◆ DATASET EXCERPTS

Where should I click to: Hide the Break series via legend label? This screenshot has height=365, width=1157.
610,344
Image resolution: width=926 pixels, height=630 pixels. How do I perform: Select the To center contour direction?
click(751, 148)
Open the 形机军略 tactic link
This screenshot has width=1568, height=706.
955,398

◆ WORK REQUIRED
Reproduce the full block of data exactly, omitting nothing.

◆ EXERCISE RESPONSE
Where should I click to: Hide the Break series via legend label? This screenshot has height=365, width=1157.
610,344
Image resolution: width=926 pixels, height=630 pixels. How do I perform: Select the To center contour direction?
click(751, 148)
Open the 形机军略 tactic link
This screenshot has width=1568, height=706.
955,398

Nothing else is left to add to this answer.